On a spring day in 1691, in what is now the town of Cēsis in Latvia, a group of local men waited to give testimony in a provincial courtroom. The case was unremarkable: a theft from the local church. One by one the men were called up by the judges, who were wealthy members of the German-speaking elite. When an old man called Mātiss took the stand, the judges noticed that the local innkeeper, who had already been questioned, was smiling. Asked why, he replied that he was amused to see ‘Old Thiess’, his neighbour and tenant, swearing on the Bible, since ‘everyone knows he goes around with the Devil and was a werewolf.’
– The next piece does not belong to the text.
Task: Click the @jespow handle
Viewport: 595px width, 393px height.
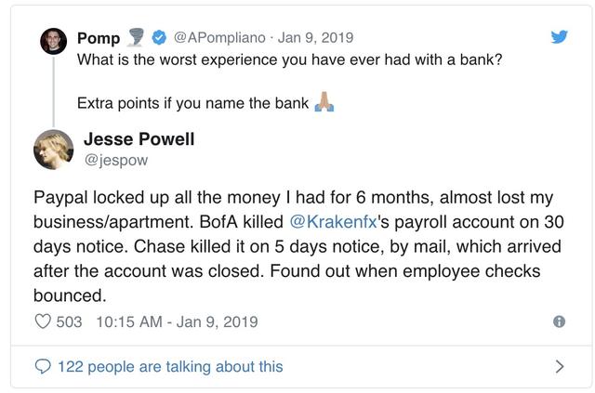Action: [115, 160]

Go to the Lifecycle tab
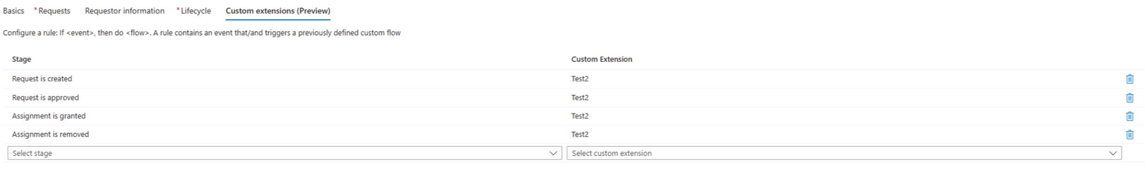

That he was a werewolf seems to have been common knowledge and Thiess himself freely admitted it – in fact, he said, it wasn’t even the first time it had been mentioned in court. Ten years earlier, he had been questioned about his broken nose and had explained to the court that a neighbour had struck him with a broomstick while they were both in Hell. The judges then had laughed and let him go. But in Cēsis, the court changed tack from the church theft and embarked on an interrogation of the werewolf.

Ginzburg represents an old-fashioned view that magic and non-Christian traditions represent folk paganism, while Lincoln seems to make recourse to more modern ideas relating to structural relations of class and ethnicity. The elite of Livonia at the time was German-speaking, while the peasants were invariably Estonian or Latvian (as we’d call them today).
On Twitter, Francis Young, who is a scholar of Lithuanian paganism, argues that it is likely that the idea of shape-shifters comes from the Estonians (Thiess seems to have been a Latvian). He says there are no traditions of werewolves in his study of native Baltic (Lithuanian and Latvian) paganism. This matters obviously in light of Ginzburg’s assertion of a pan-European pagan tradition that likely goes back to the early Indo-Europeans. If it was a local borrowing from Finnic people, then Ginzburg is wrong in the proximate sense.

In sum, I think in the details Ginzburg is likely incorrect, but broadly I do think there is something to the idea that a skein of Indo-European folklore did persist submerged under the Christian beliefs of Europe at the time. Lincoln’s modernist assertions are fashionable, and likely most of the readers of The London Review of Books will assume he is closer to the mark, but they have the unfortunate characteristic of almost certainly being totally wrong.